■ The records:
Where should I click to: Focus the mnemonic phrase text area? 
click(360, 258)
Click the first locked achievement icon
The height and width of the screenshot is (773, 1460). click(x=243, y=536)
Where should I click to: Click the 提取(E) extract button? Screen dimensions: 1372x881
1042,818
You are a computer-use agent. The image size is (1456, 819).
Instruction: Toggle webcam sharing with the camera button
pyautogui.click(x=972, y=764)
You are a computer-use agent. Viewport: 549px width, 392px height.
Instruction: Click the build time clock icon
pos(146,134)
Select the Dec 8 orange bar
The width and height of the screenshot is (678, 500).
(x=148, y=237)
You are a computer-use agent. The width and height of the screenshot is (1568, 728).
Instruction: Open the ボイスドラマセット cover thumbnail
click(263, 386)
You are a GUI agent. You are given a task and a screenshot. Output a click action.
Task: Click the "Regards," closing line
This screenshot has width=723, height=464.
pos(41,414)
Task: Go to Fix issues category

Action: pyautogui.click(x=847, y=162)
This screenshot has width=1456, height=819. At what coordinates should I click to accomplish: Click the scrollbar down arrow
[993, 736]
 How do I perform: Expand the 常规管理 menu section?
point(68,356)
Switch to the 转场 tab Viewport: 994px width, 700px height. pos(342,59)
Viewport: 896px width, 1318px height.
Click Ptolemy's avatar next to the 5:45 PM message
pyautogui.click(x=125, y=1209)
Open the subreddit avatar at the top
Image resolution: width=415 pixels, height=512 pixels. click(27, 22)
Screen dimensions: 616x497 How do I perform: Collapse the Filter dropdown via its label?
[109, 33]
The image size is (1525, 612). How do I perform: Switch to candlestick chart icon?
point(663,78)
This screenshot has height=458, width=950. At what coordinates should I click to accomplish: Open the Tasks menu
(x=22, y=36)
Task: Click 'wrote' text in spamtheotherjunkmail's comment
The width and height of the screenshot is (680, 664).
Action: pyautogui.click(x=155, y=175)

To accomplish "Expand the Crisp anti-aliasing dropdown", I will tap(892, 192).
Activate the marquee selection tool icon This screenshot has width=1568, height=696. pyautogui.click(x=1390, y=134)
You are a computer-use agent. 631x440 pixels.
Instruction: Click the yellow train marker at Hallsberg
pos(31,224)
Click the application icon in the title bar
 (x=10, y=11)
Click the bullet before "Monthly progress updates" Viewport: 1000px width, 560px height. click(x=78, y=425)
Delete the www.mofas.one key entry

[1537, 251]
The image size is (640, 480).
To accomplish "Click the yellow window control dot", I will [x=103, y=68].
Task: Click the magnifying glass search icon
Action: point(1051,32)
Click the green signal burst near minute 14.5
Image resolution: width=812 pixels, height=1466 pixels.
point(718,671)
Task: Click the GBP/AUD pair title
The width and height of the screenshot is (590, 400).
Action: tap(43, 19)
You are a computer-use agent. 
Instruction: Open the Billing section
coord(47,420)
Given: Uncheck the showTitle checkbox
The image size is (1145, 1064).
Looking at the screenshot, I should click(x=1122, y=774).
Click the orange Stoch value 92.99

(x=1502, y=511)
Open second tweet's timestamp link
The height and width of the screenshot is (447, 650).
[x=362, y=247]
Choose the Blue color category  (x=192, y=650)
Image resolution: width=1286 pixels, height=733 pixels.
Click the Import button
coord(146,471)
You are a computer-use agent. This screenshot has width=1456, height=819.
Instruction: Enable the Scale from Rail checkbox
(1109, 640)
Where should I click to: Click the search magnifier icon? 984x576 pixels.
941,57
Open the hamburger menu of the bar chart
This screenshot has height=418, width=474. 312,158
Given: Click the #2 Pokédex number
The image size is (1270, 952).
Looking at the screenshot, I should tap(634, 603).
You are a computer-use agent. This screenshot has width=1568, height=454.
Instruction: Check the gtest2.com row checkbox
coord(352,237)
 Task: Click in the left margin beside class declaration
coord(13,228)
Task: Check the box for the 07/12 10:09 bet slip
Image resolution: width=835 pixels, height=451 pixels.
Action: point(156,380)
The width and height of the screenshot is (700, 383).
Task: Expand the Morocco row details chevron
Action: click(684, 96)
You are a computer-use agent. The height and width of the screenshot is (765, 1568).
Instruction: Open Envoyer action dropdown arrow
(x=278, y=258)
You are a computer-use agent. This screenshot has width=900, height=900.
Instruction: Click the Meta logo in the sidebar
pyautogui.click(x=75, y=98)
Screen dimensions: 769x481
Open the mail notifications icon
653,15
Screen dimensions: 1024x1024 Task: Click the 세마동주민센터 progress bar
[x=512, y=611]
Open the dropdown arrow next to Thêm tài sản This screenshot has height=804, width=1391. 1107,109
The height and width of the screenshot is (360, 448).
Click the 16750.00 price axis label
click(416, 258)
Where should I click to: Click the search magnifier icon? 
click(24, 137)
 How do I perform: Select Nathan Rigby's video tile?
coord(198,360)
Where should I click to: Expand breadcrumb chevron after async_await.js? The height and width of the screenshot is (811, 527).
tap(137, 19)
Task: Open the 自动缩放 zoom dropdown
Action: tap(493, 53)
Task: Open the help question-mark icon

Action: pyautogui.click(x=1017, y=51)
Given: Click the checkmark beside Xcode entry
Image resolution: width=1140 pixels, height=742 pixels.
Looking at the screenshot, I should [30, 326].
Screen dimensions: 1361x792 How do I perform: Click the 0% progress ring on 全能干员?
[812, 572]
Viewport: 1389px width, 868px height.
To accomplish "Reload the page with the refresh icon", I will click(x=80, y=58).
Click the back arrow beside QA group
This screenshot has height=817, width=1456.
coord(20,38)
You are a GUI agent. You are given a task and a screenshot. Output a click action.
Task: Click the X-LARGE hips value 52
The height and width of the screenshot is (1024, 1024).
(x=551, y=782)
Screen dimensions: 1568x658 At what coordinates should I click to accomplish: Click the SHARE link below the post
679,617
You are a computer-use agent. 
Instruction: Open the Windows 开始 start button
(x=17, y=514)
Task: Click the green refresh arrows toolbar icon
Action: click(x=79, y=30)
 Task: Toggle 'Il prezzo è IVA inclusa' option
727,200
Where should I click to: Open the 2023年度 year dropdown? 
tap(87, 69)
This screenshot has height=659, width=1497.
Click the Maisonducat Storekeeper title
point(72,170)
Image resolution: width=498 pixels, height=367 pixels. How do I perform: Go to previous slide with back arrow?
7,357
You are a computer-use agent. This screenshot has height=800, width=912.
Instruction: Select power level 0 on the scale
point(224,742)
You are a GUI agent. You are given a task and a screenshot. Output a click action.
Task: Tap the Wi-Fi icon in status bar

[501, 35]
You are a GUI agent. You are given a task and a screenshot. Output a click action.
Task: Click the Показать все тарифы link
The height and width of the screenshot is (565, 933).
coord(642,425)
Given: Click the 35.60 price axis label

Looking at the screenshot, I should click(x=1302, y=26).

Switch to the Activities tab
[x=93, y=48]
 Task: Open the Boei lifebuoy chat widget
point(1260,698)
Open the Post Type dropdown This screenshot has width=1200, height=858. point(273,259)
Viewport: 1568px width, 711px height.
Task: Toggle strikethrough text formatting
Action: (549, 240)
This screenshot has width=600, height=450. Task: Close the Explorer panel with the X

■ Exercise objective:
Going through the entries above, count the lines that have the word "computer" and state that count alone.

■ Answer box:
11